After a successful campaign spanning two years of publicity, research, speed monitoring and colobridge construction, Colobus Conservation decreased road mortality of the colobus in Diani from 23 roadkills in 1996 (Sept-Dec) to 2 roadkills in 1997 and 8 roadkills in 1998. Interestingly, in more recent years there has been an increase in the number of road injuries and mortalities however this is likely a manifestation of the number of reports that we receive coupled with the increase in traffic as Diani becomes more developed.

In general, colobus use the bridges when there is a continuum of trees either side of the road whereas sykes monkeys will use the bridges whether there is forest or bush either side of the road.  Vervets being more terrestrial, use the bridges rarely and baboons do not use the bridges presumably due to their terrestrialism and large body size.

The following is a step-by-step guide to constructing a colobridge.

Preliminary Research

1. Weekly research should be undertaken to verify sites of animal crossings. This should combine data on the exact locations of previous roadkills as well as previous and up-to-date sightings of troop crossings. Notes should include group composition (i.e. number of individuals, males, females, etc.) as well as direction crossed (west to east, east to west etc.), time of crossings and location.

2. Contact Ministry of Public Works and Housing (or respective government agency) for permission to build bridges, as well as investigate legal distance limits for placing the poles from the roadside. Minimum height of the bridges in Diani is five metres from the road surface.

3. Local publicity should be paramount throughout the planning phase to ensure local interest and support. 

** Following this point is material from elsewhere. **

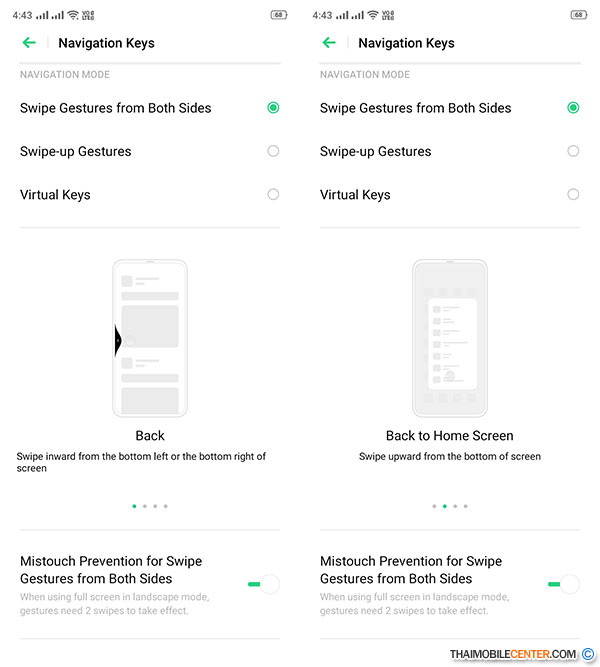Tap the battery icon on left screen
The image size is (600, 667).
(279, 15)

Please note that speed bumps should be preferred over a colobridge due to financial and time obligations to build and maintain bridges. 

 

Overview

Colobridge Drawing

Stage 1

1.T-bar and anchor welding -- Welders should prepare two T-bars (fig. 1) and two anchors (fig. 2). angle line and flat bar is used for this purpose. T-bars: six holes should be drilled on each T-bar, two at each end, to attach the bridge and anchor line and two to attach the T-bar to the Cassuarina pole. Two 1-inch holes should also be drilled for bolting structure to pole.

2. Cassuarina Pole Preparation -- Paint both poles in Penotex. Drill two 1-inch hols on top of each pole (fig. 1). These will be used to attach the T-bar supports for the bridge. The t-bars should be attached tot he Cassurina poles BEFORE placing them in the holes.

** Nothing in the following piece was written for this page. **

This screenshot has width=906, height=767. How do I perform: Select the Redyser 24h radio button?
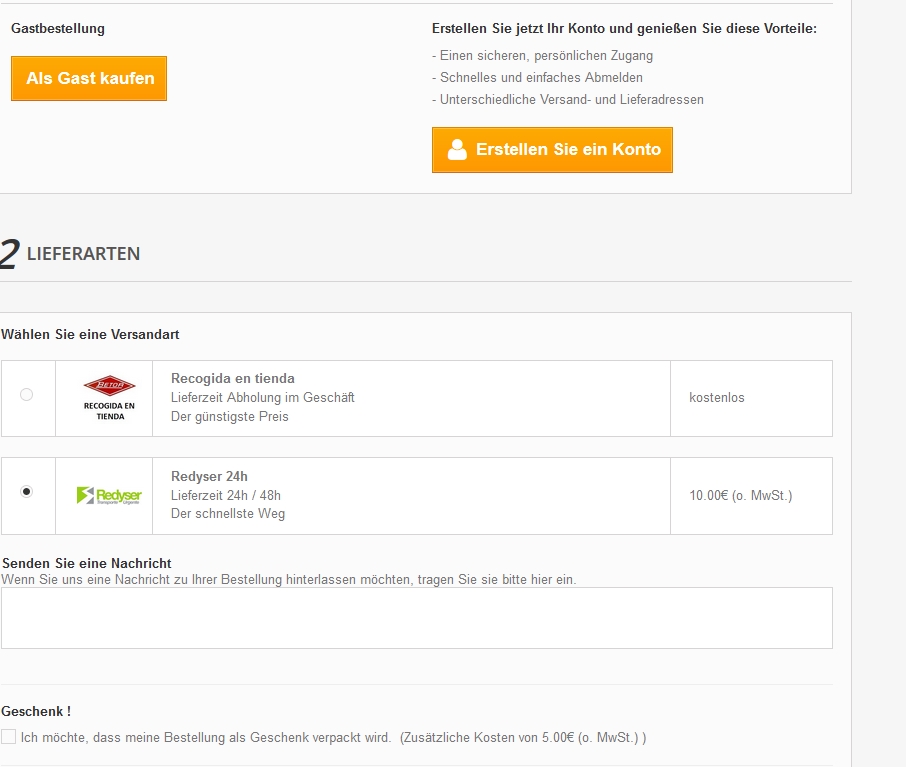(27, 491)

3. Groundworks -- Dig four holes, two for the poles 2 metres deep and 1 metre diameter (depending on the site) and two for the anchors 1 metre deep and 1 metre diameter. Place the pole support upright with wooden support and nails until concrete is poured into the holes and allowed to set. The anchor ballasts should also be set in concrete during this time.

Colobridge Figure 1

Colobridge Figure 2

 

Stage 2

First measure the length that the bridge should be. You will need two 'runners' made from 3/16 inch galvanised wire stretching across the road. A 30 metre bridge, for example, will require at least 60 metres of wire. For easy construction, wrap the galvanized wire around a tree (fig. 3). The rungs are threaded on the galvanized wire like beads on a necklace. The order is as follows:

  1. Thread two side runners of 30 cm PVC conduit pipe – one on each side.
  2. Thread on one rung of bridge (comprising of galvanized 1/8 inch) chain link threaded through either 30 cm (¾ inch) rubber hose or 45 cm hard pressure pipe. See below*)
  3. Follow this with another two (30 cm PVC conduit pipe) side runners and so on.
  4. The pattern of RUNGS on the bridge is as follows -

Colobridge Figure 3

The design should follow the same pattern of one hard pressure pipe (45 cm) with chain link threaded through it and fed along both runners. Then two softer (30 cm) rubber pipes with chain link of the same length are threaded through them and fed along both runners (fig.4).

Colobridge Figure 4

Note: The pressure pipe rungs will prevent the bridge from folding in on itself as primates cross, while the rubber pipe rungs prove a more suitable gripping surface for hands and feet.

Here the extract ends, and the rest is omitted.